Per ordine dell'ufficiale giapponese Maezono viene aperta la caccia alla tigre soprannominata il "Signore della montagna", un astuto felino di enormi dimensioni e forza incredibile, colpevole di avere massacrato un gruppo di soldati usciti alla ricerca di guerriglieri antigiapponesi (si tratta della stessa tigre che ha ucciso la moglie di Man-deo): mosso dal desiderio di possedere in esclusiva la pelliccia del felino più ricercato e temuto della Corea del Sud, il capriccio dell'ufficiale condurrà alla perdita di molte vite. A causa della difficoltà a stanare la belva, anche Chon Man-deok viene più volte invitato a partecipare alla caccia, ma l'uomo rifiuta poiché non vuole violare i confini posti dalla natura: bisogna prendere solo ciò che è necessario, quello che serve per la sopravvivenza senza abusare delle risorse che si hanno a disposizione.

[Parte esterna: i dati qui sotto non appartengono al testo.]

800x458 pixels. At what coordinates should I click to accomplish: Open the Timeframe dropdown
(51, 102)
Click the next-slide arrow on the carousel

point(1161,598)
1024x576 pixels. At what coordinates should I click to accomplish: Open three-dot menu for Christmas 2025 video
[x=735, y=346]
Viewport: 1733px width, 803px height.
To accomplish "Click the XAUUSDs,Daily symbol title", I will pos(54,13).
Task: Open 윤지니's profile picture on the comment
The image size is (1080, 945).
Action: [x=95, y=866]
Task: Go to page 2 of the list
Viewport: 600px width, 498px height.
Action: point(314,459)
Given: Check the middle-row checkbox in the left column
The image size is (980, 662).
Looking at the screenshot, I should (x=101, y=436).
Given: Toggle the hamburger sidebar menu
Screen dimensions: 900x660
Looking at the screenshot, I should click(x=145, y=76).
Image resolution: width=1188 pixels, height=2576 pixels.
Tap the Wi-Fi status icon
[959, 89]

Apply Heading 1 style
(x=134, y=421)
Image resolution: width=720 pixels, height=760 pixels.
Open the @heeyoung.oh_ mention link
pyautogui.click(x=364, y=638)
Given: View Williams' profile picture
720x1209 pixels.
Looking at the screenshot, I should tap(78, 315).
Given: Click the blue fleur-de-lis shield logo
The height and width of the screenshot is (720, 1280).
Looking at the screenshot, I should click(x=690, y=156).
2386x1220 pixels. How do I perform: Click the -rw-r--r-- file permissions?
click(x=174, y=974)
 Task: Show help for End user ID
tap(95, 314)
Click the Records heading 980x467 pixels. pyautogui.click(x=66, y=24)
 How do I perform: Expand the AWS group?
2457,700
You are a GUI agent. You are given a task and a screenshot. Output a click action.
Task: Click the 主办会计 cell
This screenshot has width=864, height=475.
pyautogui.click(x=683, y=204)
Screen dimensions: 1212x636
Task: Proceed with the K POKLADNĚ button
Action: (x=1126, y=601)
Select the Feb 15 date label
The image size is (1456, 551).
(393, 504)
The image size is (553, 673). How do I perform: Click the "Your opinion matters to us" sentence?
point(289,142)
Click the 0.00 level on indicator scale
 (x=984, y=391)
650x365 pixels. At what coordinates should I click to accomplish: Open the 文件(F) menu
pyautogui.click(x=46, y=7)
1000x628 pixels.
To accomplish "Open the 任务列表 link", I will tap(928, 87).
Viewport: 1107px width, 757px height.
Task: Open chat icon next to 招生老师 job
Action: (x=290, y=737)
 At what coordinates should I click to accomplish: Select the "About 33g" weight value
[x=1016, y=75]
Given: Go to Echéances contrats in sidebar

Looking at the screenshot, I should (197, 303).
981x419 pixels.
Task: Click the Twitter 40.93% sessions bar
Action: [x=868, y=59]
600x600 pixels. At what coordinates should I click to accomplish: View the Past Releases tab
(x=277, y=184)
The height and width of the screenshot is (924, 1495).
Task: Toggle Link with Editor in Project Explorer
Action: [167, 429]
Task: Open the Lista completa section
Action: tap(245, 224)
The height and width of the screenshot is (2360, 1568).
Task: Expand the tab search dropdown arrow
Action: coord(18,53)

La trama è contorta, ricca di interessanti flash-back che lentamente chiariscono i comportamenti dei personaggi, la cui lettura si snoda su più livelli: il rapporto tra genitori e figli (sia umano che animale), tra popolo coreano e giapponese, tra uomo e natura, vita e morte, tra necessità di sopravvivenza ed egoismo, vendetta e onore.

Interessante sicuramente lo sviluppo delle personalità di alcune figure, tra le quali la stessa tigre, che appare sempre più umanizzata, in netto contrasto con il gruppo di cacciatori inviato per catturarla, in particolare Do (il capo della spedizione) che nel corso del film rivela una personalità spietata, priva di compassione, alimentata dall'odio e dal risentimento (la tigre aveva ucciso il fratello anni prima in una battuta di caccia e aveva sfregiato il suo volto lasciandogli profonde cicatrici). Rimane il dubbio su chi sia realmente uomo e chi animale.

Molto buoni gli effetti speciali, realizzati sotto la supervisione della società 4th Creative Party, specialmente per quanto riguarda la resa dei primi piani e delle espressioni della tigre eseguiti con un'incredibile verosimiglianza, mentre l'animazione dei movimenti dell'animale e di parte dei combattimenti risulta a volte ancora troppo meccanica e finta.

Film forse un po' troppo lungo, con un finale che tende a non arrivare mai: il regista porta all'estremo la caccia alla tigre da parte dell'esercito giapponese, che dovrà arrendersi di fronte alle difficoltà atmosferiche, mentre il rapporto tra Chon Man-deok e il "Signore della montagna" si risolve in una lotta conclusiva che vede i due precipitare in un baratro e morire fianco a fianco, simbolicamente accomunati nel destino e nella vita.